[Start of Information shown]

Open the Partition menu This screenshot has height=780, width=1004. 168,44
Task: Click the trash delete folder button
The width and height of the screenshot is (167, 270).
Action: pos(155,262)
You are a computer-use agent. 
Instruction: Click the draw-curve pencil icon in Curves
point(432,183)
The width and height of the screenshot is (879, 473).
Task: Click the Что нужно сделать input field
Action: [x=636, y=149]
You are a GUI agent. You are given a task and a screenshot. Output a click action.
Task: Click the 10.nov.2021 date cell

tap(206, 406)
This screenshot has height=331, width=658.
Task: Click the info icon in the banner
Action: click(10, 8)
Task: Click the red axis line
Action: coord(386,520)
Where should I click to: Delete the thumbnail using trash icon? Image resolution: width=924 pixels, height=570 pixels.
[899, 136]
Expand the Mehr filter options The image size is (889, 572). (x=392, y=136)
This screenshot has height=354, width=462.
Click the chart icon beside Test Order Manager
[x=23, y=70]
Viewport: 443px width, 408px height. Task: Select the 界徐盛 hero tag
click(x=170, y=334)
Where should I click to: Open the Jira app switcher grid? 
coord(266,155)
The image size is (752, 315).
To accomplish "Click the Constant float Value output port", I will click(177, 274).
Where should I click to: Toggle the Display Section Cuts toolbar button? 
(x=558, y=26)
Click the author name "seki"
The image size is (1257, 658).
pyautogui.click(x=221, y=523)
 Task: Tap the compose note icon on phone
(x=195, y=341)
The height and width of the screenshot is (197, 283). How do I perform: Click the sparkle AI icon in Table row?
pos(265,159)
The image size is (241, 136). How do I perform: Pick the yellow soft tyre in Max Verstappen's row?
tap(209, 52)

[End of Information shown]

Copy every one of the records above word for word, without changing anything.

Expected output:
Open the Partition menu This screenshot has height=780, width=1004. 168,44
Task: Click the trash delete folder button
The width and height of the screenshot is (167, 270).
Action: pos(155,262)
You are a computer-use agent. 
Instruction: Click the draw-curve pencil icon in Curves
point(432,183)
The width and height of the screenshot is (879, 473).
Task: Click the Что нужно сделать input field
Action: [x=636, y=149]
You are a GUI agent. You are given a task and a screenshot. Output a click action.
Task: Click the 10.nov.2021 date cell

tap(206, 406)
This screenshot has height=331, width=658.
Task: Click the info icon in the banner
Action: click(10, 8)
Task: Click the red axis line
Action: coord(386,520)
Where should I click to: Delete the thumbnail using trash icon? Image resolution: width=924 pixels, height=570 pixels.
[899, 136]
Expand the Mehr filter options The image size is (889, 572). (x=392, y=136)
This screenshot has height=354, width=462.
Click the chart icon beside Test Order Manager
[x=23, y=70]
Viewport: 443px width, 408px height. Task: Select the 界徐盛 hero tag
click(x=170, y=334)
Where should I click to: Open the Jira app switcher grid? 
coord(266,155)
The image size is (752, 315).
To accomplish "Click the Constant float Value output port", I will click(177, 274).
Where should I click to: Toggle the Display Section Cuts toolbar button? 
(x=558, y=26)
Click the author name "seki"
The image size is (1257, 658).
pyautogui.click(x=221, y=523)
 Task: Tap the compose note icon on phone
(x=195, y=341)
The height and width of the screenshot is (197, 283). How do I perform: Click the sparkle AI icon in Table row?
pos(265,159)
The image size is (241, 136). How do I perform: Pick the yellow soft tyre in Max Verstappen's row?
tap(209, 52)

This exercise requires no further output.